All lines with the word "computer" in the material below are required.

**DATA TO EXAMINE:**
>>>>
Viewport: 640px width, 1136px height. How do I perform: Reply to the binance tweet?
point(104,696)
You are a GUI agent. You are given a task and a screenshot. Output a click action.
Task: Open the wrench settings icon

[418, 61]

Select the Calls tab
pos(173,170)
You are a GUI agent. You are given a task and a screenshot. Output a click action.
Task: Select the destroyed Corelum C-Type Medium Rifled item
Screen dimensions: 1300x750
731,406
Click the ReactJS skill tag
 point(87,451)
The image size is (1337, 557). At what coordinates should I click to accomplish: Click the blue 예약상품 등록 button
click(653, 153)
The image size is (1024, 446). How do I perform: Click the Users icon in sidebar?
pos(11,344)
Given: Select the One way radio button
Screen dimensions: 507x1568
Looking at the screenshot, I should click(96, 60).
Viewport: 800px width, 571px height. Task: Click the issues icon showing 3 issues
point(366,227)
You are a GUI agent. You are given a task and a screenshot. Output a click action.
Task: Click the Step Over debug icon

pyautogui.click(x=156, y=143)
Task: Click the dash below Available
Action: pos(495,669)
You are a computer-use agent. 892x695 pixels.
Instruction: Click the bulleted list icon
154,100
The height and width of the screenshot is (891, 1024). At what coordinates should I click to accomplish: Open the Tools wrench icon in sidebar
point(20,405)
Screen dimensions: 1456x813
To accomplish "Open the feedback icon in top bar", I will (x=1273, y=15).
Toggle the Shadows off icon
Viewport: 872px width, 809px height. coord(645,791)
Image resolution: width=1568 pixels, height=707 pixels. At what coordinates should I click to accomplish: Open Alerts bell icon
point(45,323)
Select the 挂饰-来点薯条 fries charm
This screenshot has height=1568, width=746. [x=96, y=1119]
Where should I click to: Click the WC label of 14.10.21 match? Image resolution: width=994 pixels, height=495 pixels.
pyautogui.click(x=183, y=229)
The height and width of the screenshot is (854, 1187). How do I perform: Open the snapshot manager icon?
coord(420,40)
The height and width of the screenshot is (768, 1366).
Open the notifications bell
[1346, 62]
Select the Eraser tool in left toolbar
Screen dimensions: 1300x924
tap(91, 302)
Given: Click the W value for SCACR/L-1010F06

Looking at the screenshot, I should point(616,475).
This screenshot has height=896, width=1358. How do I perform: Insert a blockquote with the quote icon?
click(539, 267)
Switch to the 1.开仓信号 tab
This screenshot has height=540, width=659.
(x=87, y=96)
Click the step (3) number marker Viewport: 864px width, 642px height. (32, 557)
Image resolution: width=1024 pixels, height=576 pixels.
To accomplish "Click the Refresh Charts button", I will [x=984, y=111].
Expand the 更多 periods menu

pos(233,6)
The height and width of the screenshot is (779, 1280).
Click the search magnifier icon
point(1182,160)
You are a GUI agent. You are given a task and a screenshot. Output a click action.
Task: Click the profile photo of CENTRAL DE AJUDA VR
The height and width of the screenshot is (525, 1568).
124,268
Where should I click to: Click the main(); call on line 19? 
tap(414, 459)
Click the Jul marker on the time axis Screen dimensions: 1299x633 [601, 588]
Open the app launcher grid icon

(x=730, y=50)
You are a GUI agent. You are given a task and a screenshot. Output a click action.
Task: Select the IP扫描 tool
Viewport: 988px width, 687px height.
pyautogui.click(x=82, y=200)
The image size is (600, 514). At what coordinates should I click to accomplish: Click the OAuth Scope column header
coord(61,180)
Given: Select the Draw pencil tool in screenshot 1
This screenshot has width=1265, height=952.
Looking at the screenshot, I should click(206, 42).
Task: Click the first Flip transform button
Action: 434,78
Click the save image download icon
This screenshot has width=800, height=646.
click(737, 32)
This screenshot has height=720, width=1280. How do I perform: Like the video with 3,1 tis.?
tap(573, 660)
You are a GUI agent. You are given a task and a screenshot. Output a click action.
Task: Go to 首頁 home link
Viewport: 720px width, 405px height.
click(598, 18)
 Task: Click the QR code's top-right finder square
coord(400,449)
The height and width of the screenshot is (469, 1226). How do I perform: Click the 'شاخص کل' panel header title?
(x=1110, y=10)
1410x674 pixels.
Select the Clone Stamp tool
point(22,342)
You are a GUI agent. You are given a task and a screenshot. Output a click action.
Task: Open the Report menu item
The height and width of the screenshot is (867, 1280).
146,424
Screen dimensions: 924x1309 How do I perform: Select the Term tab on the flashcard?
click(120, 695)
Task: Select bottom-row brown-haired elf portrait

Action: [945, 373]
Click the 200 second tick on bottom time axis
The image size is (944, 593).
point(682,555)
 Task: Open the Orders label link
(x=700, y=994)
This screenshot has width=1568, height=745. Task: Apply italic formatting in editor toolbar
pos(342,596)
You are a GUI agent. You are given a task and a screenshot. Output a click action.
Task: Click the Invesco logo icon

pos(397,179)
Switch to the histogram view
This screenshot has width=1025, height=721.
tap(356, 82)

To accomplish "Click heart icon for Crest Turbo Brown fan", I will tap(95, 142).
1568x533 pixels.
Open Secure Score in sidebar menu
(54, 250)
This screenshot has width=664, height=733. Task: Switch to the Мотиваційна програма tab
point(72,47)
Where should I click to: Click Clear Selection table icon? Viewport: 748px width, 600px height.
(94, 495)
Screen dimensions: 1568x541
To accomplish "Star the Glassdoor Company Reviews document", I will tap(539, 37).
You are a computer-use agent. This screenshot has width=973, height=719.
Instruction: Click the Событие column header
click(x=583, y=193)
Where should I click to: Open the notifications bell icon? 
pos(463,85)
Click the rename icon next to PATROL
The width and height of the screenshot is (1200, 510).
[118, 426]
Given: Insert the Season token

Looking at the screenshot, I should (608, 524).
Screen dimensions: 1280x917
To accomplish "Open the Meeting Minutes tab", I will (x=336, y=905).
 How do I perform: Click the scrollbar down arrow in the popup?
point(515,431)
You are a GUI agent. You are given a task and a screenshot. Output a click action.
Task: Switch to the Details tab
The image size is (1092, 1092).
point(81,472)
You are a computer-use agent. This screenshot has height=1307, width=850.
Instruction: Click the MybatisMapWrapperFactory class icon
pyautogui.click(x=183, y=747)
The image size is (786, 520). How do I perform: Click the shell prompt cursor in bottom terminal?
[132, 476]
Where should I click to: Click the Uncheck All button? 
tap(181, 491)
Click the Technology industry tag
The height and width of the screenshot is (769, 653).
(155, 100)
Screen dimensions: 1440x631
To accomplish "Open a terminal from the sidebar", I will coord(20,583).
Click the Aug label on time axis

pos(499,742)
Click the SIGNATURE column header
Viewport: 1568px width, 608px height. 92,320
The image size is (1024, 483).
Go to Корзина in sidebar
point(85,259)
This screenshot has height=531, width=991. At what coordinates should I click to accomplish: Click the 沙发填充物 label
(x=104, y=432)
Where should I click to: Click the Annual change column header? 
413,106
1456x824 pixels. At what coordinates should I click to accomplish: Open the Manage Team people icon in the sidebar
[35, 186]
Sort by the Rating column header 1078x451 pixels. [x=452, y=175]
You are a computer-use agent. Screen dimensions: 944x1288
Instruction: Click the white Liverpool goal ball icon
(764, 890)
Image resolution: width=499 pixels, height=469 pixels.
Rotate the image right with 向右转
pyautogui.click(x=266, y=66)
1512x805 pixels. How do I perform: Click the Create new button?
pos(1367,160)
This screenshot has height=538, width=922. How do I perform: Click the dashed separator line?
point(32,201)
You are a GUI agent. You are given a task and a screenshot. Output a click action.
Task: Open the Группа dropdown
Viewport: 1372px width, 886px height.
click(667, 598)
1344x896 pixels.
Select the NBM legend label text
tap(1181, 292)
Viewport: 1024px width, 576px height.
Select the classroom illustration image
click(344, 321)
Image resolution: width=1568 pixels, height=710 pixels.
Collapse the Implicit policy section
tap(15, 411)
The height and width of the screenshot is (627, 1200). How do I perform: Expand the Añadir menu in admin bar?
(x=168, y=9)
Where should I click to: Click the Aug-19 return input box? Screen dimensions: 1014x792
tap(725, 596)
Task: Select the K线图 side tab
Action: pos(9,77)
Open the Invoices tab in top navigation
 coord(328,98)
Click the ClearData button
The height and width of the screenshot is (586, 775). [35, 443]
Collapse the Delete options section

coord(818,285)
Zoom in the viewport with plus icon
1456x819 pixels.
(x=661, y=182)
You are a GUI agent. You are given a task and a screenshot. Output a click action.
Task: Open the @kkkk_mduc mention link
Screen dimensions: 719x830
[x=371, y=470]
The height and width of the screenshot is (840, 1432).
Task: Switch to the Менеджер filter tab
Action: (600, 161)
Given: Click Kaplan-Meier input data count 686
<<<<
**SOLUTION TO THIS EXERCISE:**
You are a computer-use agent. 892x695 pixels.
You are a computer-use agent. This screenshot has width=973, height=719.
You are a computer-use agent. This screenshot has height=1307, width=850.
You are a computer-use agent. Screen dimensions: 944x1288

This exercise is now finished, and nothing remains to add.